Note, the structure of their summation is of the same type as that for ${\ln 2}$. It particular, it is of the form:

$\displaystyle \sum_{k=0}^{\infty} \frac{r(k)}{s(k)b^{k}}$

where ${r(k)}$ and ${s(k)}$ are polynomials and ${b>1}$ is an integer. Such sums all can be used to get the ${n^{th}}$ ${b}$ base digit of the value of the sum.

A Bug?

The beautiful algorithm of BBP does not actually work. The problem is simple. In a nutshell: what if the fractional part they get lies between $0.5 - \epsilon$ and $0.5 +\epsilon$. Is the bit $0$ or is it $1$? They cannot tell. This is the problem. Of course they could increase the precision and lower $\epsilon$, but how far do they have to go? In practice, as I said earlier, this issue seems to be a non-issue. However, to prove that their algorithm is in $\mathsf{SC}$ requires a bound. They do not have one.

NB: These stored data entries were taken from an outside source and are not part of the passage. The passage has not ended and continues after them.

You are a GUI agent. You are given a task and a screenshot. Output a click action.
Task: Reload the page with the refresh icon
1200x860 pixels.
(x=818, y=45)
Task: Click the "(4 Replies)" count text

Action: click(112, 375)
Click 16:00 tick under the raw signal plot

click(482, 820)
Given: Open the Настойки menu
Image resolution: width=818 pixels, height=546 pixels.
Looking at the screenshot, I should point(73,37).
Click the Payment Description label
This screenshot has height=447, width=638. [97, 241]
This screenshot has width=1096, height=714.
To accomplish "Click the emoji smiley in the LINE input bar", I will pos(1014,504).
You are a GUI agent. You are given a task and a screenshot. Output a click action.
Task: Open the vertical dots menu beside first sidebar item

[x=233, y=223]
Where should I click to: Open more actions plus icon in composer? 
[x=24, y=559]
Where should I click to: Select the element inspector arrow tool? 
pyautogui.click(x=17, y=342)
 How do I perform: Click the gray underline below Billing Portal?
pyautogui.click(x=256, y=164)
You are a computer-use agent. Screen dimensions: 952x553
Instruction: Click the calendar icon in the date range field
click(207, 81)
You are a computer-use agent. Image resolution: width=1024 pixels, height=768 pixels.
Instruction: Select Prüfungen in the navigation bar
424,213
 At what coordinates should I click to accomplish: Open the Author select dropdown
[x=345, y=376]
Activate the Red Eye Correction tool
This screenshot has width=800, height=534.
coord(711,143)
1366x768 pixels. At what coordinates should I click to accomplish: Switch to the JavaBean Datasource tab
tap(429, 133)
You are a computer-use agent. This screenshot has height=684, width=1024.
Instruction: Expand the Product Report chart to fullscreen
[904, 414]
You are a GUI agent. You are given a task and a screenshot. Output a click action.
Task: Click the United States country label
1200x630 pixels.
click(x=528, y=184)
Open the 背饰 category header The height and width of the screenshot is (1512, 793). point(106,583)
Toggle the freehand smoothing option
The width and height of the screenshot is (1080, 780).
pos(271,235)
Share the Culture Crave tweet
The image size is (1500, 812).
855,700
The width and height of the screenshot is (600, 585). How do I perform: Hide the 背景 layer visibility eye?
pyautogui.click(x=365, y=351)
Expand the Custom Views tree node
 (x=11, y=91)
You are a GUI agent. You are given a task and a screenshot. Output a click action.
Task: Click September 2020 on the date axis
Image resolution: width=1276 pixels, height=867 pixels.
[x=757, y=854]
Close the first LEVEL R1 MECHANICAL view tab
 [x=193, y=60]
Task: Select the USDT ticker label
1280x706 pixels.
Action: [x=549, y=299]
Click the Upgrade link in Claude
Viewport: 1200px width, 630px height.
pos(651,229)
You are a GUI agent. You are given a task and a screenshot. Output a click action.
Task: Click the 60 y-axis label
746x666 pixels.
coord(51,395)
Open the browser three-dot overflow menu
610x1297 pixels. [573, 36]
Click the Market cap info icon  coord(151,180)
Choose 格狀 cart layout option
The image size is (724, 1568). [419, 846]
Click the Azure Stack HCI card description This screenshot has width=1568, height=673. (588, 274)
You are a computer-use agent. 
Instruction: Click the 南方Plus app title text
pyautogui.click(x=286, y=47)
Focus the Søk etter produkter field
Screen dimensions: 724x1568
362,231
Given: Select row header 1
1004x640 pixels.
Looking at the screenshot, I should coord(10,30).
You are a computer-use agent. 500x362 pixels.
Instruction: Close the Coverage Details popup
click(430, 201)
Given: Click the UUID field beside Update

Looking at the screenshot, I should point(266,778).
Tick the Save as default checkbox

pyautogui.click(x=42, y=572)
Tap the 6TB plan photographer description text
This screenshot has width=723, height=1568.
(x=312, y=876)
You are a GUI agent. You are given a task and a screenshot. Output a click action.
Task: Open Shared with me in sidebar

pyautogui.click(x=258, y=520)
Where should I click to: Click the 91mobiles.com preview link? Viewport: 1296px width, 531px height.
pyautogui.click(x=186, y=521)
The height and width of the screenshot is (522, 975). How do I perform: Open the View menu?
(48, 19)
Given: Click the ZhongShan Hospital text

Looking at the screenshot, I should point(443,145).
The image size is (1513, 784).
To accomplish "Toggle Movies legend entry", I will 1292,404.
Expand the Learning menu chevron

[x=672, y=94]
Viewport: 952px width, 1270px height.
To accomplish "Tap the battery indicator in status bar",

The problem has to do with long runs of $1$‘s in the number they are computing the bits of. For example, suppose that ${\ln 2}$ had a huge number of ${1}$‘s in a row somewhere in its binary expansion. Then, how could we tell what is the correct bit? The fractional part must be determined whether is larger or smaller than ${0.5}$: what happens if it is extremely close to ${0.5}$? The answer is this is the bug in the algorithm. The problem is this:

$\displaystyle 0.0111111111111111111\dots$

vs

$\displaystyle 0.1000000000000000\dots$

how do you tell them apart if the run of ${1}$ is very long? The following remakable quote is in Wikipedia:

”There is a vanishingly small possibility that a particular computation targets a section that is subject to small round-off errors being carried for many digits (e.g. in base 10, a long string of zeros or string of 9’s within the constant) and that the error will propagate to the most significant digit, but being near this situation is obvious in the final value produced.”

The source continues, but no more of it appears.